Provided text:
++++++++
From one of your links:
"both fire bellied newts and fire bellied toads can secrete skin toxins. It is thought that the toxins are different and distinct and they could potentially affect each other."
Note that it says they CAN, not that they do constantly. It also explicitly states that it is BELIEVED that they COULD, not that it has even proven that if they were constantly leaking toxins that they WOULD affect eachother.
In my experience I have seen nothing that suggests:
1-that they constantly leak these toxins. The toxins are an adaptation as a defense. They spend energy on them. They do not constantly leak them. If this was the case I find it hard to believe there are no observable effects at all. The guppies are healthy and breeding like crazy. Fish are highly sensitive to anything in the water and would in all likelihood have some sort of negative response to toxins in the water. The snails are also doing very well.
2-that they are toxic to eachother. If the toxin from the newts was toxic to the toads wouldn't the toads die or show some sort of negative effects after ripping the limb off of a newt? That physical attack is exactly what these toxins are there to prevent, yet they seem to be having no effect on each other.
++++++++
Questions:
1. In the post about fire-bellied newts and toads, what does the writer say about the guppies?
2. Rewrite the paragraph of the post about fire-bellied newts and toads that begins "1-that they constantly leak these toxins" as a short list that keeps its main facts.
3. Say whether each statement agrees with the post about fire-bellied newts and toads, answering yes or no and quoting the deciding words of the post.
(a) The quoted link says the toxins of the newts and the toads are thought to be different and distinct.
(b) The writer reports that a toad died after ripping a limb off a newt.
(c) The writer says the snails are doing poorly.

Provided material:
++++++++
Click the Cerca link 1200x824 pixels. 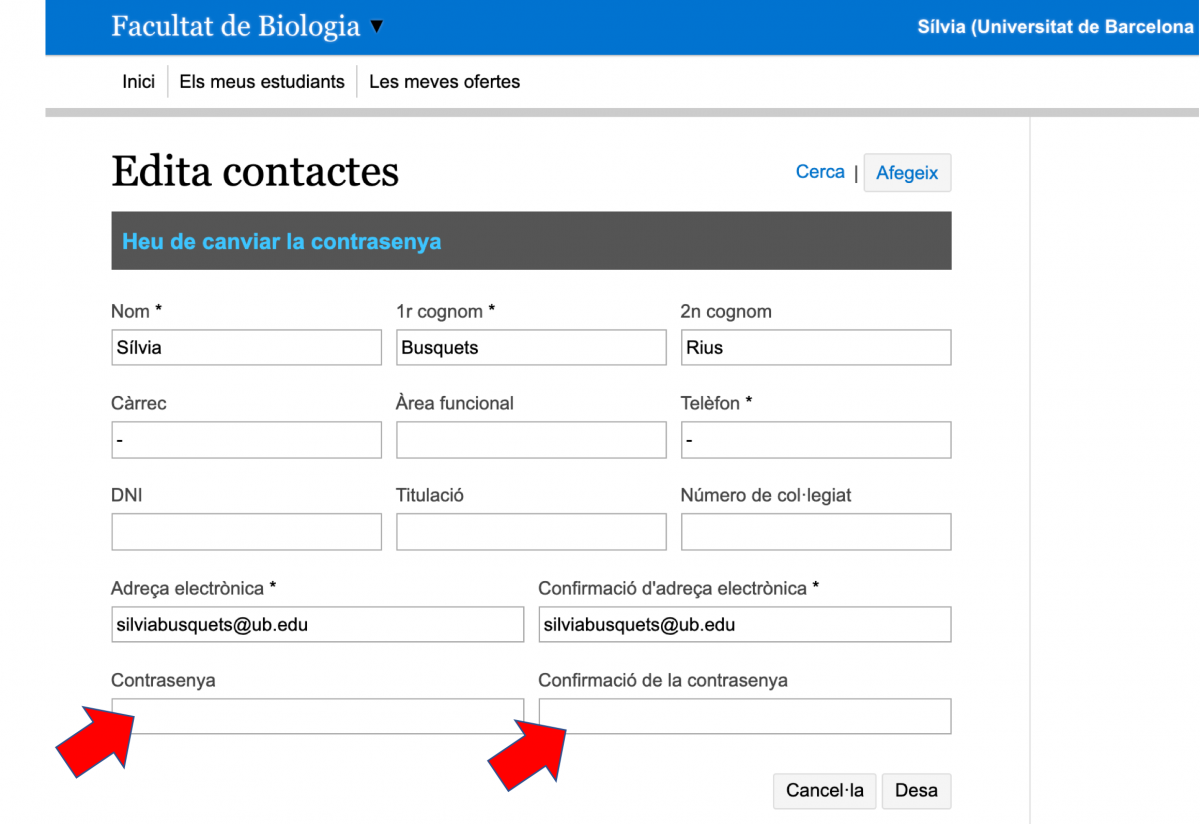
++++++++
Answers in order:
1. The guppies are healthy and breeding like crazy.

2.
- The toxins are a defensive adaptation that costs the animals energy, so they are not leaked constantly.
- Constant leaking would likely cause observable effects, but there are none.
- The guppies are healthy and breeding like crazy.
- Fish are highly sensitive to anything in the water and would probably react badly to toxins.
- The snails are also doing very well.

3.
(a) Yes: "It is thought that the toxins are different and distinct"
(b) No: "they seem to be having no effect on each other"
(c) No: "The snails are also doing very well."